Writing in the New England Journal of Medicine, Dr Nitin Ahuja states "By pathologizing the existential questions raised by global warming rather than the warming itself, health care authorities position themselves as responsive rather than vulnerable to the coming upheaval." The American Psychological Association (APA) formalized “ecoanxiety” as a mental health diagnosis. Ahuja notes that although a report on the subject, by the APA, includes recommendations to “foster optimism” and “support national and international climate–mental health solutions,” it does not mention any specific carbon-reduction efforts, individual or collective, that might forestall climate change in the first place“support national and international climate–mental health solutions.

 
However, to be fair, the APA report (published 2017) has a large section on the health effects of climate change. It is not, in any sense, dismissive of the topic - though the word "activism" is not mentioned.
 
It's perhaps not fair to contemporary psychologists, but reading the opening sentence (above) by Ahuja reminded me of a conversation at a reception for new staff with a recently arrived academic psychologist at the Australian National University in about 2011. I was just starting to supervise a PhD student whose topic was climate change, conflict and public health (my student had trained in psychology among other things). I tried to explain the topic to a potential ally. But she responded not with a diagnosis of "eco-anxiety" but "existential angst". To which I said "if you were Jewish during Krystallnacht and you felt anxious, would you dismiss that as unjustified anxiety?" That must have been too confronting; she immediately moved away. 
 
Donald Trump repeatedly dismissed Greta Thunberg's eco-anxiety.
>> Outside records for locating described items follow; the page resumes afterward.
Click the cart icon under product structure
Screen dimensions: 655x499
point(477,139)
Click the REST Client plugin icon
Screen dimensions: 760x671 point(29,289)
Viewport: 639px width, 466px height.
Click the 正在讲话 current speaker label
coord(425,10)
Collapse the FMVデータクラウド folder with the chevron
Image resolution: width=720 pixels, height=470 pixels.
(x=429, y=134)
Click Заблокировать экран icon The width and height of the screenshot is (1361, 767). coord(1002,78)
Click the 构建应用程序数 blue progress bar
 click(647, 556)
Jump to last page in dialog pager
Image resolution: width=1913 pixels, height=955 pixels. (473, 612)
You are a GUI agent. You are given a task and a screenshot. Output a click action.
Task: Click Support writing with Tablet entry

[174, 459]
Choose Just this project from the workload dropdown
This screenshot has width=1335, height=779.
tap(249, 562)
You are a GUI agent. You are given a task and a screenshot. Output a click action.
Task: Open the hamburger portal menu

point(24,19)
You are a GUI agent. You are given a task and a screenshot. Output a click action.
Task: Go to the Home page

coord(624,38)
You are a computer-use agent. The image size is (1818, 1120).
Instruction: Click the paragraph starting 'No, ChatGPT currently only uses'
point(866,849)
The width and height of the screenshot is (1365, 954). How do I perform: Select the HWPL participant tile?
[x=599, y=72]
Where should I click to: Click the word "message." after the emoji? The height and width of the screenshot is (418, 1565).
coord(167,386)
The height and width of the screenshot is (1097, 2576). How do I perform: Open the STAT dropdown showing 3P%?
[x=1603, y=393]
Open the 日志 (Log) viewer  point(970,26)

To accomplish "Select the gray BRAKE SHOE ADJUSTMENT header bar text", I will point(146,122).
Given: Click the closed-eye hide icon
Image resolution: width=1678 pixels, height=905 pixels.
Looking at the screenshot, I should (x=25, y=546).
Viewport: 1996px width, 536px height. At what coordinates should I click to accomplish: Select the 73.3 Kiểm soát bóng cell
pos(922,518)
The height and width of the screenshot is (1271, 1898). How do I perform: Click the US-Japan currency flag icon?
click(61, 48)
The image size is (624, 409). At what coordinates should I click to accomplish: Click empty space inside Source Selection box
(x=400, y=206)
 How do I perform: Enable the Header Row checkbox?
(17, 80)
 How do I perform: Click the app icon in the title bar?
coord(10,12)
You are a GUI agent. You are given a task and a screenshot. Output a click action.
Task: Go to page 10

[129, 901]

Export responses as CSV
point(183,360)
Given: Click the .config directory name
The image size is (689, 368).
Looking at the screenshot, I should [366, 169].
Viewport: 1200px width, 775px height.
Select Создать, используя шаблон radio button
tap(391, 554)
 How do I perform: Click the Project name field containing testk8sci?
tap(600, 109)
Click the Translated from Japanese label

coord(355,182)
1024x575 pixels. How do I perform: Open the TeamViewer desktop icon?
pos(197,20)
In so doing, he must have felt he had the support of millions of people of his generation - men and women who have benefitted from fossil fuels, but whose future is increasingly precarious. The current rise in the price of food and many other goods in the US and elsewhere is not only to do with the economic recovery from the pandemic, but also climate change (affecting crops) and the rising price of oil. Many of Trump's most loyal supporters are especially vulnerable.
 
Before WWI, Carl Jung had a prophetic vision which is easily interpretable as a premonition of the war - though he dismissed it at the time (described in his autobiography Memories, Dreams, Reflections). Sometimes, people do sense what is coming. Ignoring such warnings risks chaos.
 
President de Klerk made, as one of his final statements, a deep apology to the non-Caucasian people of South Africa. Will coal-loving Australian prime minister Scott Morrison and his fellow travellers one day come to rue their stubborn and unscientific views about climate change and other aspects of limits to growth? It does not seem very likely, but de Klerk's views changed.

Health journals are awakening to the existential risk to well-being, and even to human survival, that untrammelled climate change represents. So must the general population. Eco-anxiety is painful, but justifiable. Its only remedy is emergency action to cool the planet. The first step for that is to move rapidly away from all forms of fossil fuel, and switch to electricity powered by the sun, wind and falling water. We must also reduce animal farming.